Construction for Inderhavnsbroen began in 2011 and was set for completion in early 2013...not the case, as it stands incomplete today and no formal opening in sight. It has become one of Copenhagen’s most notable points, but for all the wrong reasons.

[1] The sequence of problems began as early as 2012 when two of the main support beams arrived 60cm too tall! This was due to poor drawings in the plan. It’s bad enough for engineers to make a mistake of a few millimeters, not 60 cm! An extra 4 months were added to the project as time was taken to pat down the beams until they were at the appropriate height.

[2] Problems continue into May of 2013, when the two steel moving platforms arrive from a Spanish company show serious flaws. Despite these defects, contractual agreements require the project to continue, still using the same 250-ton beams.

[3] By April of that year the tragedies continue when cracks are found on the surface and need to be reinforced.

[4] As the summer continues weaknesses are found in the infrastructure and parts of the concrete bow down underneath the bridge; time is taken to apply necessary reinforcements. By August Pihl and Søn, the main contractors of the project declare their bankruptcy and all work stops on the bridge for 9 months, until the city of Copenhagen takes over the project. This is the point where it begins to sound like a cruel joke, Pihl and Søn is an international contracting group in business for over 100 years, and it is during this already endless project that they go out of business.

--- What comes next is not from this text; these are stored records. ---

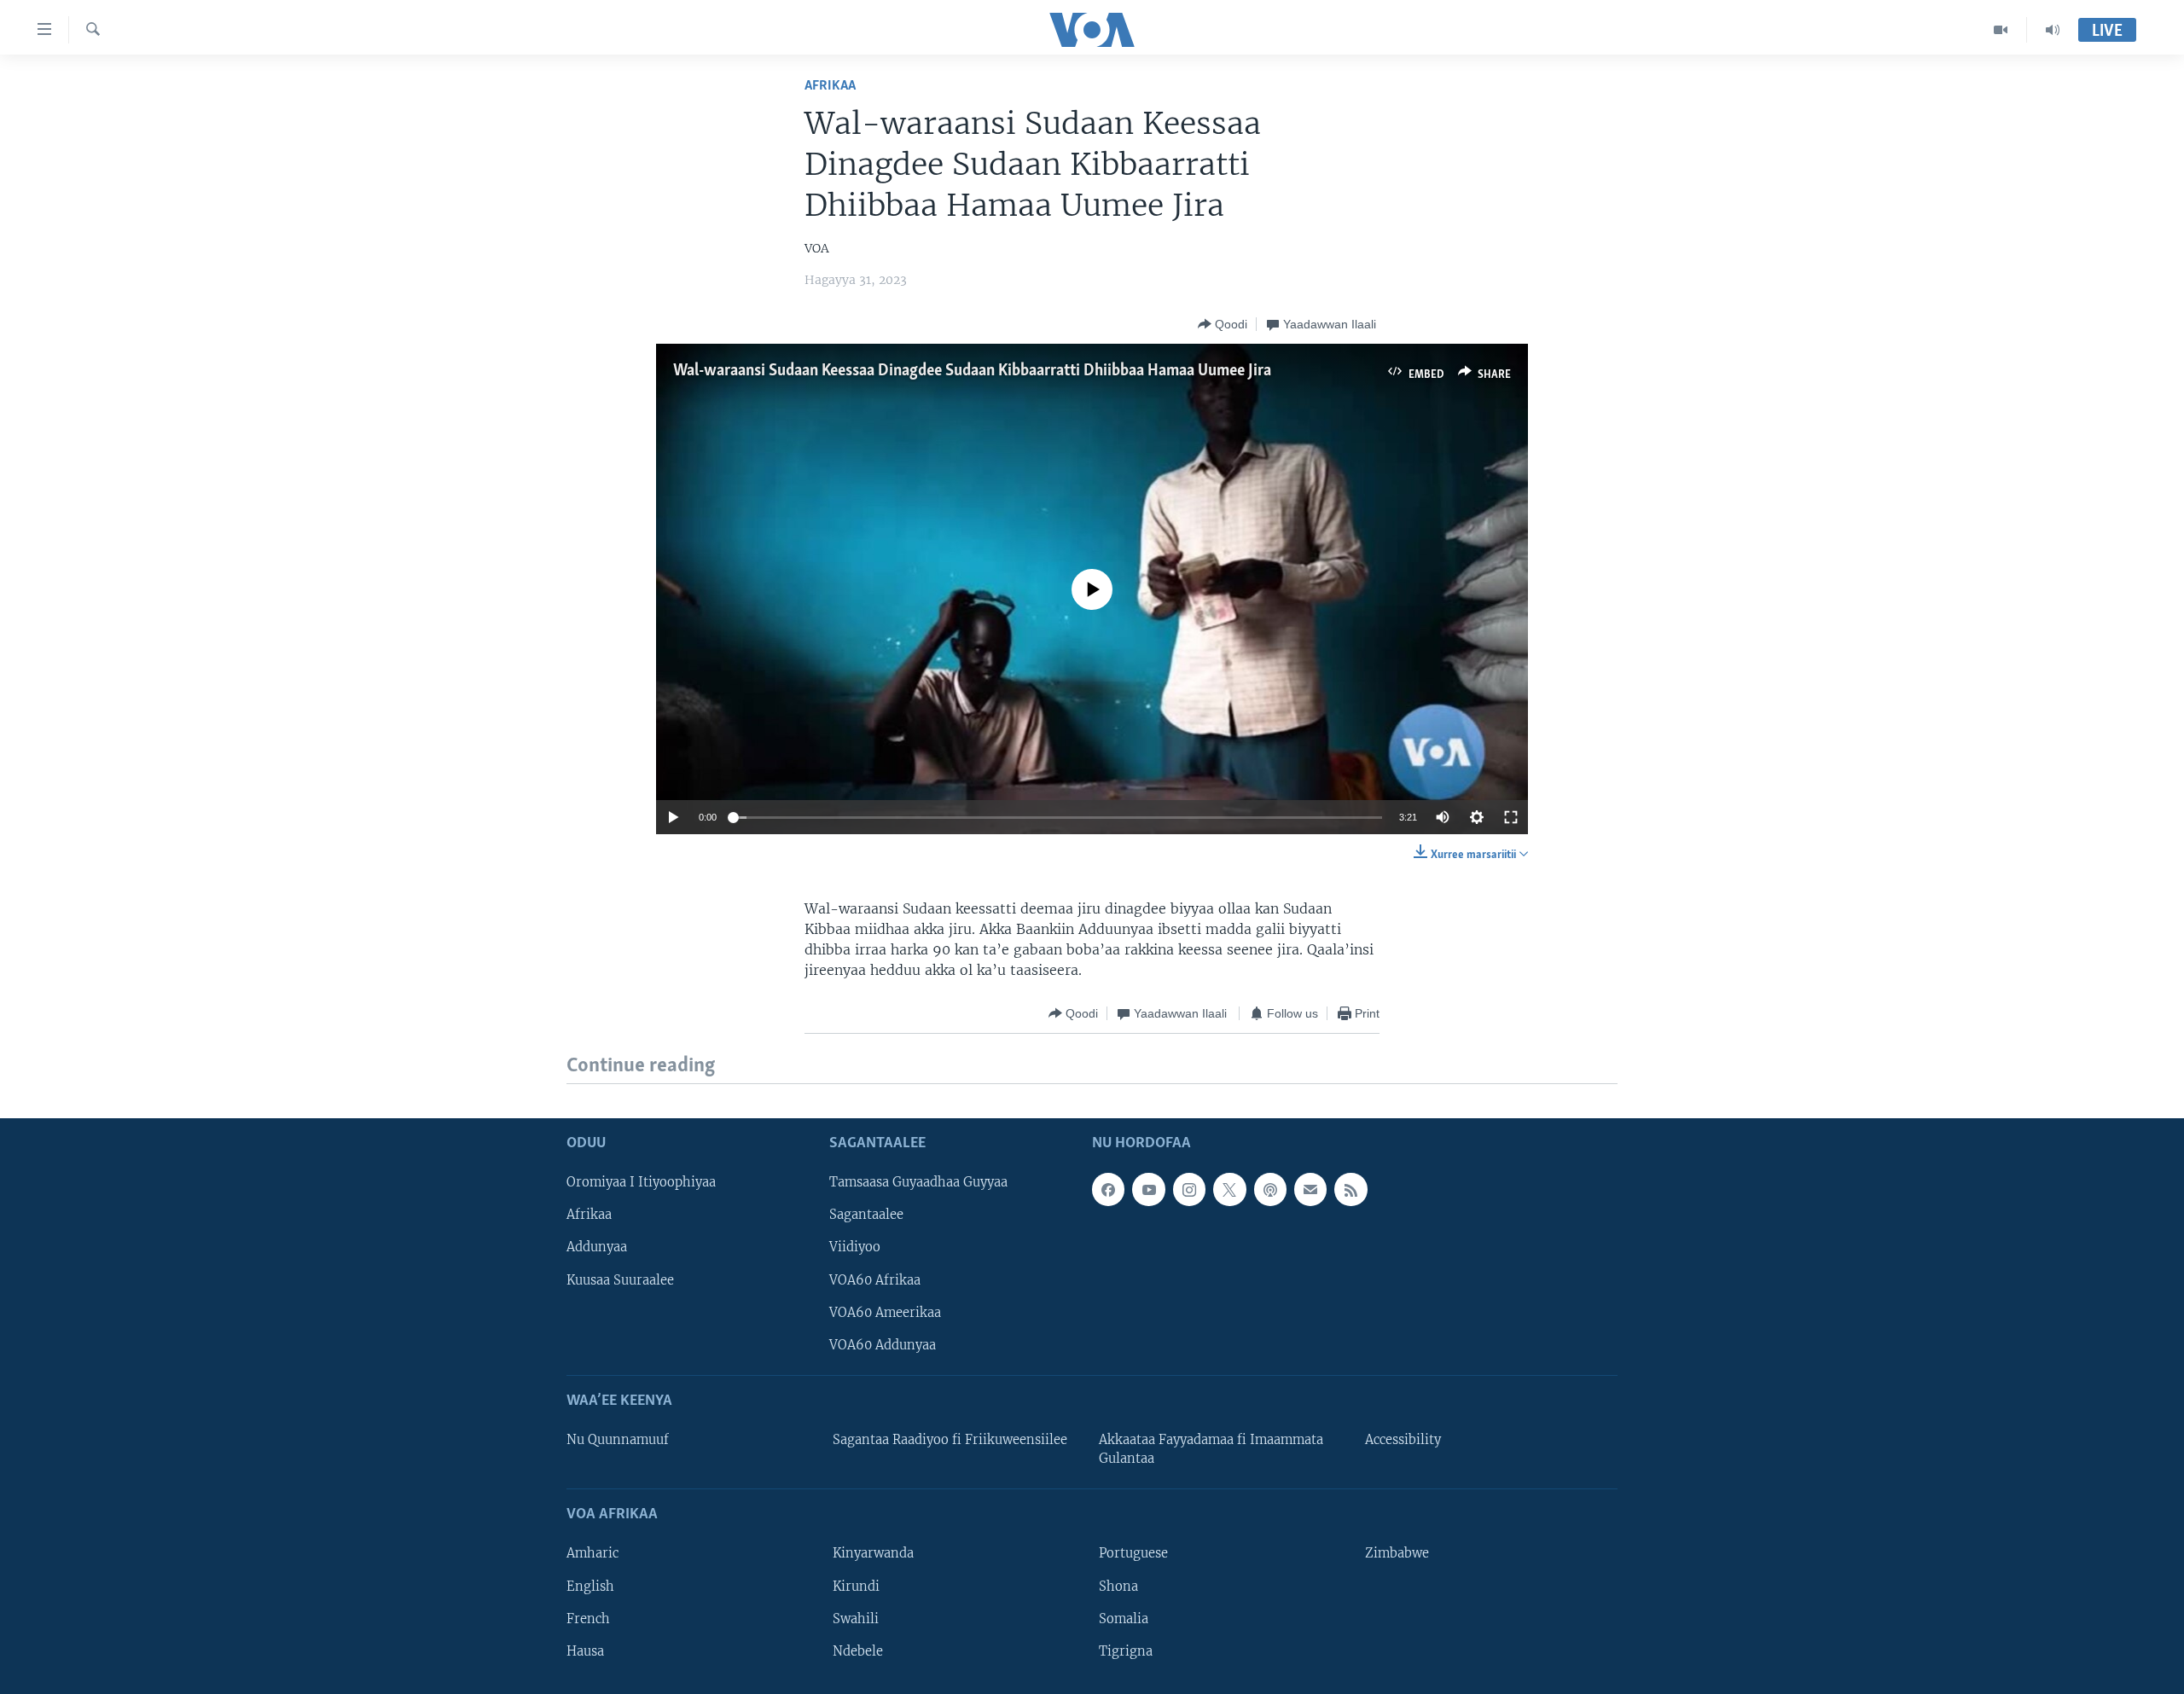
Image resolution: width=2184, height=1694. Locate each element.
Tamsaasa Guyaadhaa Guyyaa (918, 1182)
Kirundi (856, 1585)
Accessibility (1403, 1439)
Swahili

[5] By December a storm hits Copenhagen, and due to improper storage a machine room below the bridge floods and two motors become damaged beyond repair. All the while, as delays are added the costs only rise on this project.

[6] As spring begins in 2014 fears grow that even more reinforcements are needed! Many tests are done, and it turns out the be a false alarm, however, the delays still pile up. Work continues, and a new polish contracting group takes over the project. No drastic delays occur on the bridge until August of 2015

[7], when one of the draw-wire systems that pulls the movable platform back has snapped...delays carry on. The most recent problem encountered was discovered in November of 2015

[8], when one boogie-system, the set of wheels that roll the moving platforms back and forth, was discovered to be too weak. A whole new system needed to be designed, created, and installed, which was finished in April 2016. A whole set of new problems however is exacerbated by the initial plans

[9], in May of 2016 it was discovered that the change of warm air combined with the still-cold harbor water was causing the bridge to bend and skew. The fact that the bridge may squirm was taken into the design, however, not when the temperature change is so drastic between warm air to cold water... which is strange because that is basically every spring in Copenhagen for countless millenia.

All these delays have come at a huge cost, which sets in place the next set of problems, who is going to pay? It’s now highly debated between Copenhagen and Pihl and Søn contractors, as the bridge was supposed to cost 200 million kr. but after constant delays and mishaps has now risen to 300 million kr., and the cost of Copenhagen’s share has already tripled.

With all that said, the light at the tunnel has been reached. The bridge finally opened to the public on 07 July 2016 and the official opening is scheduled for 19 August 2016.

The new boogie system has been installed and the final tests and fine tuning of the bridge are done.

Many say that Inderhavnsbroen was hit by Murphy’s Law, where anything that could go wrong has. This whole process just goes to show that sometimes you need to stick with what you know works, like the two bridges that have been in place for nearly 100 years across the harbor already. Or just ask the thousands of daily commuters in Copenhagen that longed for the day the bridge would open.

Copenhagenize the planet. And have a lovely day.